Compared to reconstructed 1870 forest structure, there was a difference in tree basal area and tree density between reconstructed 1870, 2003 pre-treatment and 2009 post-treatment data. Tree basal area by species in 2009 in the thin/burn treatments showed a strong shift away from 2003 pre-treatment data toward the reconstructed 1870 forest structure. White-fir, aspen, and Douglas fir served as indicator species and dominated more highly in 2003 than in 2009.
This experiment was the first to apply dendrochronologically reconstructed data on historical reference conditions to the design and testing of replicated ecological restoration treatments in a mixed conifer forest.
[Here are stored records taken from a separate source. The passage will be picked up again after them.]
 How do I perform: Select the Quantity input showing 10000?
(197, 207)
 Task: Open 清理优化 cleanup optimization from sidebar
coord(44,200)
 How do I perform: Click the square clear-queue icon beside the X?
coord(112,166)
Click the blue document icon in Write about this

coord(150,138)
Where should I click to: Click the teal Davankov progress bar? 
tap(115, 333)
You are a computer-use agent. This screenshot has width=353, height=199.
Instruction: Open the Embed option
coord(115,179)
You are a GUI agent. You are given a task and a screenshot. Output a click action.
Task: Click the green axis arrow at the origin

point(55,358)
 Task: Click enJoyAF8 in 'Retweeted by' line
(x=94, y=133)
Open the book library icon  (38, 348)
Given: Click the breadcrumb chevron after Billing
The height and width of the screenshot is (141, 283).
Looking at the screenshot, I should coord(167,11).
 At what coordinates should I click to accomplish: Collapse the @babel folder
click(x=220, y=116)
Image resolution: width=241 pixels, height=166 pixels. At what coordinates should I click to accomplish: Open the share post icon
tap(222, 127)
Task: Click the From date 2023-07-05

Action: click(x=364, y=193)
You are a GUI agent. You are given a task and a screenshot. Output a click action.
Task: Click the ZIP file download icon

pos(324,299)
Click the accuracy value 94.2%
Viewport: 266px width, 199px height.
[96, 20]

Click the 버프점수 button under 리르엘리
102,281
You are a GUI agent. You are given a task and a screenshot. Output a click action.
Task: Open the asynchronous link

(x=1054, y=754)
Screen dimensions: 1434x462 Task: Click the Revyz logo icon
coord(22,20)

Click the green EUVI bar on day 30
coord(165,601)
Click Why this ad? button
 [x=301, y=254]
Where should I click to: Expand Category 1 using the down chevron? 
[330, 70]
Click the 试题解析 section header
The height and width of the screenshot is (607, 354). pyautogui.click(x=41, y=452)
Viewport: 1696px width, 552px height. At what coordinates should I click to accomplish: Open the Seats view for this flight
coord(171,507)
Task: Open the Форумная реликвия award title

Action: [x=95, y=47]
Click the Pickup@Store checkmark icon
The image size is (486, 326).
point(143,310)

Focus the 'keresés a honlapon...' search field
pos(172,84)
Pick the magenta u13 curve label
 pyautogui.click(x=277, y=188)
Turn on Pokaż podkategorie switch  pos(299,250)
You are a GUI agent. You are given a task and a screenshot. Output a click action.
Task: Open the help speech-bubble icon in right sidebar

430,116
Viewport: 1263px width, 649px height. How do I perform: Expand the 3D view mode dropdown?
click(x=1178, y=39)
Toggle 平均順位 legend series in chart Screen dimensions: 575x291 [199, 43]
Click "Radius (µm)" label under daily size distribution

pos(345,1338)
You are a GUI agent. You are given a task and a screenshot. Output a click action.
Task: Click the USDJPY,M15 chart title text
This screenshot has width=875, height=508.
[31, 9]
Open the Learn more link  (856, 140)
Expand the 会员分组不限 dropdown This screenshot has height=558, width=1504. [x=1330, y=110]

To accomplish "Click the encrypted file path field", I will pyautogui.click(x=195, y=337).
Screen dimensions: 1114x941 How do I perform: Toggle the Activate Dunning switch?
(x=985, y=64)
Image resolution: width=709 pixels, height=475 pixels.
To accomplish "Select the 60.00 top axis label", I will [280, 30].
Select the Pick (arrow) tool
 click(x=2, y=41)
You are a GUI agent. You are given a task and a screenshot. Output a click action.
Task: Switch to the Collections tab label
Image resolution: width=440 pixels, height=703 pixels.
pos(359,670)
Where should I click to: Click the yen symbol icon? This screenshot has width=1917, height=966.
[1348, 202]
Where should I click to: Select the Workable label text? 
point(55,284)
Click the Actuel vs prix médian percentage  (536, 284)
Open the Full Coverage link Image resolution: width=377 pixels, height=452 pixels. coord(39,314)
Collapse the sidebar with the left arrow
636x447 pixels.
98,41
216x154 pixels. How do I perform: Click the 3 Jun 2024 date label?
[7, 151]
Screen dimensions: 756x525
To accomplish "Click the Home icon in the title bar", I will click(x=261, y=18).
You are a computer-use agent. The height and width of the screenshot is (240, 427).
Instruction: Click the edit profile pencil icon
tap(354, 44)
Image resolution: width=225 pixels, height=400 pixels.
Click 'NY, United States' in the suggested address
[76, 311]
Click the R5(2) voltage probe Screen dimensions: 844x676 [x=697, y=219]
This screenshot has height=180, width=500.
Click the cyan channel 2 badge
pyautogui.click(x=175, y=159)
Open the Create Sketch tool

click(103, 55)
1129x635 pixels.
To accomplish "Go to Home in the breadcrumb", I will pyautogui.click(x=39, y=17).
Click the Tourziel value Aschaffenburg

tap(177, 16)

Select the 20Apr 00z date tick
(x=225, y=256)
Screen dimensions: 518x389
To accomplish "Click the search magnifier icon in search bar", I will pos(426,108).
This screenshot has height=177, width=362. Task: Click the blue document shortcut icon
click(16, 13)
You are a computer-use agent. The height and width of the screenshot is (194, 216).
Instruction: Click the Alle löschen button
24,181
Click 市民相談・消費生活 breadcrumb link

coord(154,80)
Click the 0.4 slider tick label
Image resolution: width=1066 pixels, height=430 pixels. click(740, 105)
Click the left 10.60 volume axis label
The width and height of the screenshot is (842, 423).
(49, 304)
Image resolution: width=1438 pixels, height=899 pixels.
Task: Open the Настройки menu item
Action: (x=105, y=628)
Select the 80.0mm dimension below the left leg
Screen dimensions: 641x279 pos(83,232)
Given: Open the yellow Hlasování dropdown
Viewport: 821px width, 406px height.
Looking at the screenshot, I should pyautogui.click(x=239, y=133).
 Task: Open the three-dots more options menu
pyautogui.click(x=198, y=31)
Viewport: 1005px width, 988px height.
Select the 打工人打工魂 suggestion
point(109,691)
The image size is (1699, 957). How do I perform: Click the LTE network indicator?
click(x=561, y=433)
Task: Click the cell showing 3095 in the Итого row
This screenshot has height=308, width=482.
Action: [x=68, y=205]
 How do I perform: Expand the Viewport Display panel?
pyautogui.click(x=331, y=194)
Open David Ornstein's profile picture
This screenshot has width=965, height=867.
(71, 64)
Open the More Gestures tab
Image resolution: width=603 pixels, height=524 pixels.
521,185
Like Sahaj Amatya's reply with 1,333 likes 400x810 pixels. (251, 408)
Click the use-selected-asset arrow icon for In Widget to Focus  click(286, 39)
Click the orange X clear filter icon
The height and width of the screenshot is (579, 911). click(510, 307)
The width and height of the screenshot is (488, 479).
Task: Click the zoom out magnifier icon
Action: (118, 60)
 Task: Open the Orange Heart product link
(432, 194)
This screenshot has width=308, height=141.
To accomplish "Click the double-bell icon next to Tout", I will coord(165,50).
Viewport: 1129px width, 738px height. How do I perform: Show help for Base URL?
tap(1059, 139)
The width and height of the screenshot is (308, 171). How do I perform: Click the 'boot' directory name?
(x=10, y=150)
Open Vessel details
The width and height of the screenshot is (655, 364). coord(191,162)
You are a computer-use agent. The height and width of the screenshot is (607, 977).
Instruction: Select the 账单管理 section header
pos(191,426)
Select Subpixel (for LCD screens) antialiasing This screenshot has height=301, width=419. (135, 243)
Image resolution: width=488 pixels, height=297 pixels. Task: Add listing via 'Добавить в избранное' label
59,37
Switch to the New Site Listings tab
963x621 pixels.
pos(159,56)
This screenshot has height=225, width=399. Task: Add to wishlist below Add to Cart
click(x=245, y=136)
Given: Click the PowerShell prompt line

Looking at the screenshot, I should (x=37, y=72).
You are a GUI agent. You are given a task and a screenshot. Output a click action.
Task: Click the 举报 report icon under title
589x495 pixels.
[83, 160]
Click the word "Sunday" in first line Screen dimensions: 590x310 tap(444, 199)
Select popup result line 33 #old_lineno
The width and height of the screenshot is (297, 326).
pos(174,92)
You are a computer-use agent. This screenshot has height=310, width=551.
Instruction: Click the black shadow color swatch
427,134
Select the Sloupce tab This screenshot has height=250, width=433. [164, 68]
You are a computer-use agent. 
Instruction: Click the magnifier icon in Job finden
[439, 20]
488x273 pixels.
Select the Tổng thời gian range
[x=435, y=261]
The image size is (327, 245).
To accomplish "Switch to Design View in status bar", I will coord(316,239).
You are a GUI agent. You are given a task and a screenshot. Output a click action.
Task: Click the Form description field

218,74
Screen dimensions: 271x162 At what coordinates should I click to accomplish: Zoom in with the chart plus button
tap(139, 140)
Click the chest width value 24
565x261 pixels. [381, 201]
The combination of thinning and burning in the study moved warm/dry mixed conifer forests in southwestern Colorado close to the historical reference condition, while burn alone treatments moved forests in the same direction towards the historical range. Fire had a thinning effect since younger (smaller) trees were most likely to be burned and die. Forest composition also shifted in the thin/burn treatments. For example ponderosa pine represented about 63% of the basal area in the historical reference condition, compared to 73% of the basal area in thin/burn treatments and only 44% in burn alone treatments. Old-growth trees represent a genetic and structural legacy that has largely vanished. Differential mortality amongst the treatments reveal that over time the reintroduction of the repeated surface fire regime will continue to shift composition away from less fire resistant species. Aspen regeneration in thin/burn treatments increased about fivefold over pre-treatment level while aspen regeneration in burn alone treatments did not double.
The findings of this study support restoration studies in mixed conifer at other biogeographic locations where limited treatments did not restore stand composition and structure within historical reference conditions over the short-term. Creating forest conditions that increase forest heterogeneity at the landscape scale to replicate historical reference conditions will make forests more tolerant to altered fire regimes under a warmer drier climate. Since it has been revealed that widespread increases in mortality of old trees across the western U.S. was linked to regional warming, it is critical that restoration ecologists incorporate natural mortality into restoration treatment design because of the ensuing implication that background tree mortality has on forest stand structure and thus restoration goals. Fires are becoming easier to ignite and spread, the fire season is longer and extreme fire behavior is more common with warmer temperatures, longer growing seasons, and drier soils. Thus it is crucial to enact management actions to mitigate trajectories in species composition and ecological processes by restoring the self-regulating attributes of fire dependent forests.